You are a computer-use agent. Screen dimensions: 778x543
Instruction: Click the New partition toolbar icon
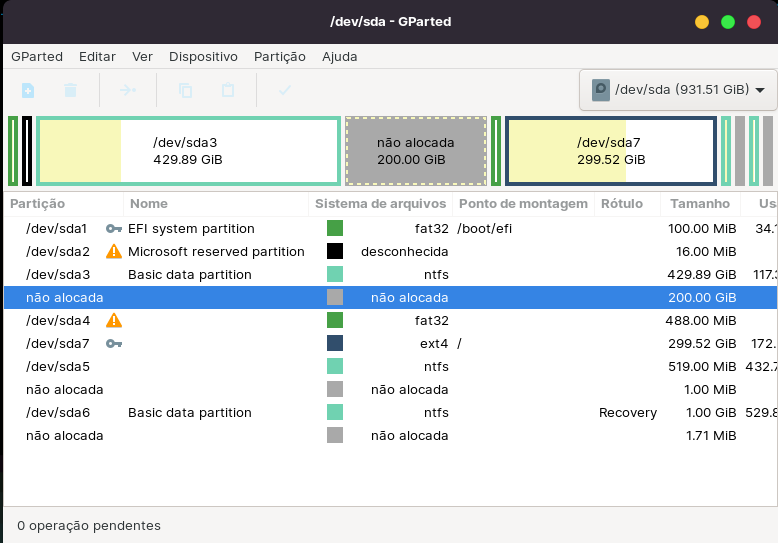(28, 90)
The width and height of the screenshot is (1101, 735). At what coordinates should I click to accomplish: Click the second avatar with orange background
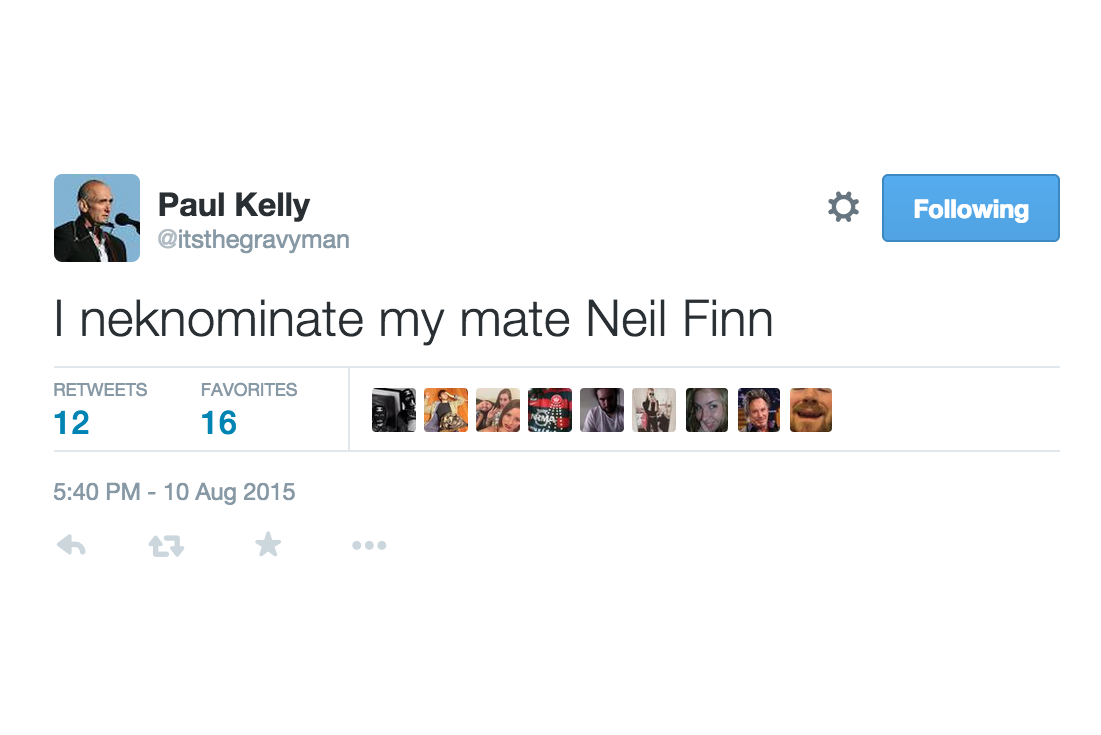point(446,410)
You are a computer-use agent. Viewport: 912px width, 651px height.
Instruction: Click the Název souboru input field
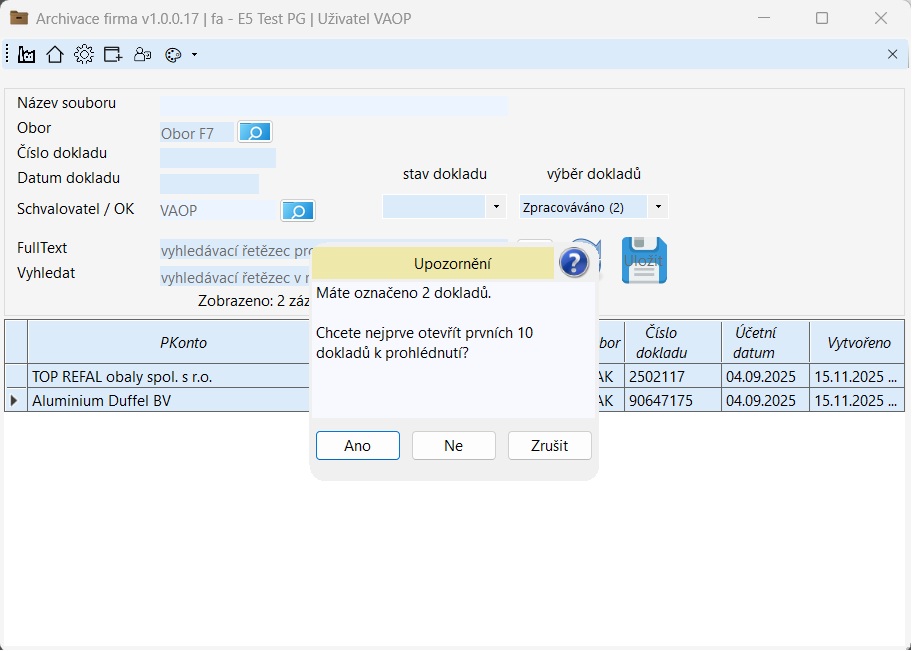pyautogui.click(x=333, y=104)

*What to work on*
Check each line of the records above for "agent", and copy those that have it.

*Your response*
You are a computer-use agent. Screen dimensions: 778x543
You are a computer-use agent. Viewport: 912px width, 651px height.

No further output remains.